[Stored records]
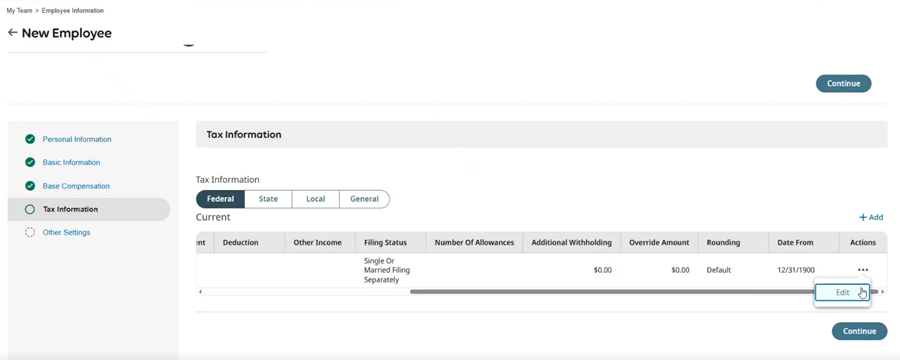The width and height of the screenshot is (900, 360).
Task: Click the right arrow of the table scrollbar
Action: pyautogui.click(x=883, y=292)
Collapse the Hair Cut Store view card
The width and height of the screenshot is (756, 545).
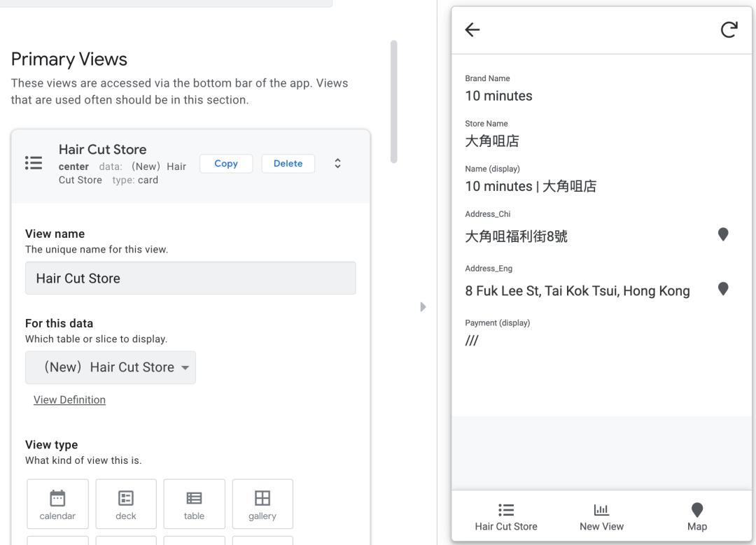338,163
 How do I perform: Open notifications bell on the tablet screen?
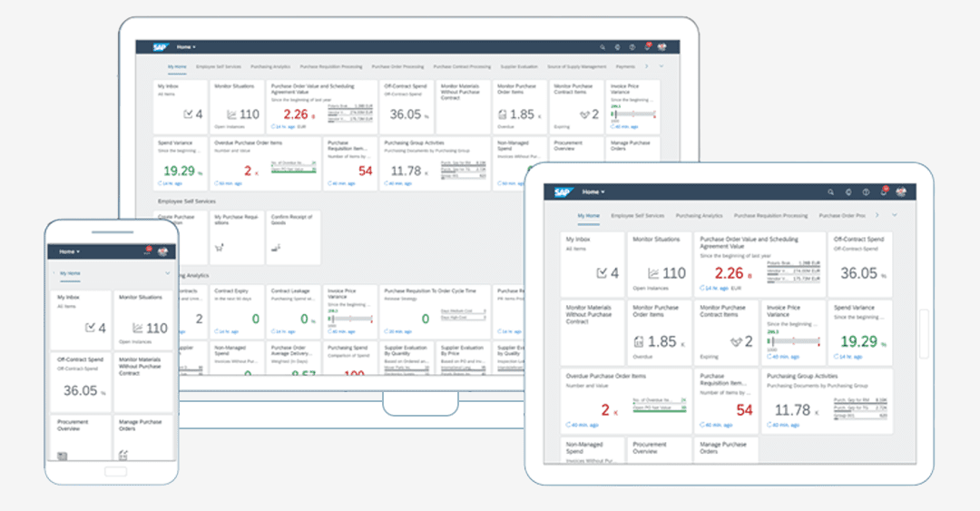click(884, 192)
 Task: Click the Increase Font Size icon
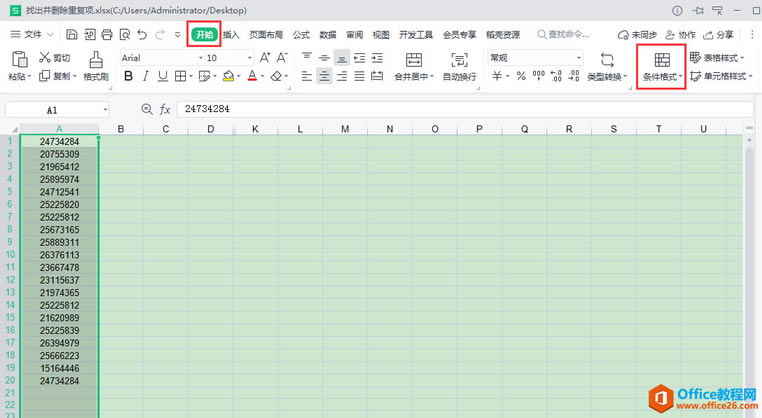tap(265, 58)
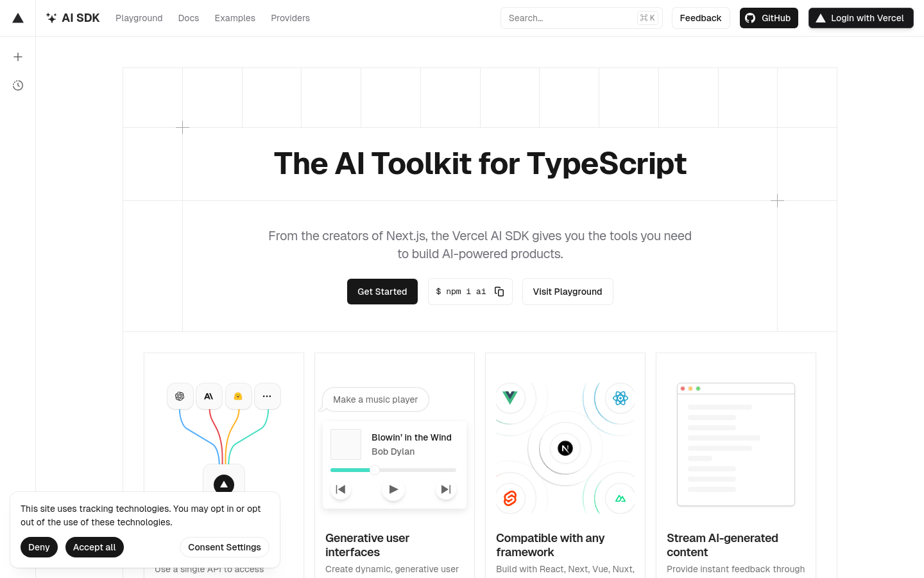Click the OpenAI provider icon
Image resolution: width=924 pixels, height=578 pixels.
[x=180, y=396]
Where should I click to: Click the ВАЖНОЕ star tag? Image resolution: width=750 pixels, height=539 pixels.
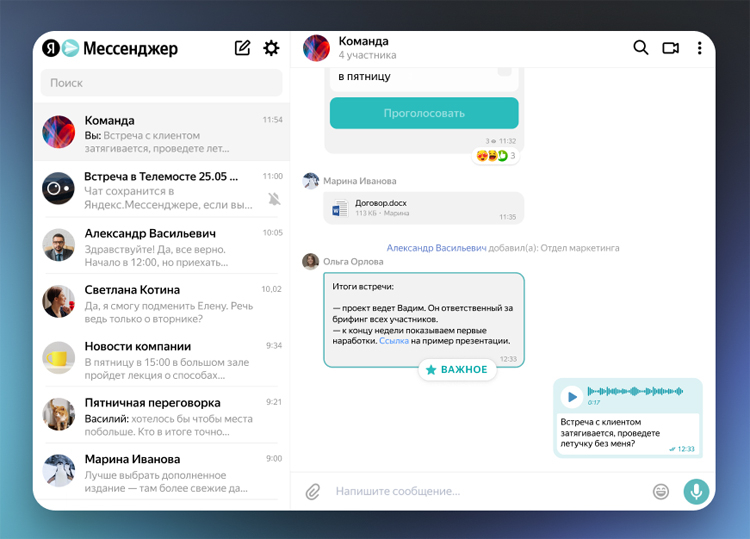(457, 370)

[Work to complete]
In the answer, give only the lines from the one containing "Collapse the Hair Cut Store view card" through the end of the records above, each reproduced exactly. Include no pictures.

[Answer box]
Collapse the Hair Cut Store view card
The width and height of the screenshot is (756, 545).
338,163
 How do I perform: Open notifications bell on the tablet screen?
click(884, 192)
 Task: Click the Increase Font Size icon
tap(265, 58)
Click the OpenAI provider icon
Image resolution: width=924 pixels, height=578 pixels.
[x=180, y=396]
Where should I click to: Click the ВАЖНОЕ star tag? Image resolution: width=750 pixels, height=539 pixels.
(457, 370)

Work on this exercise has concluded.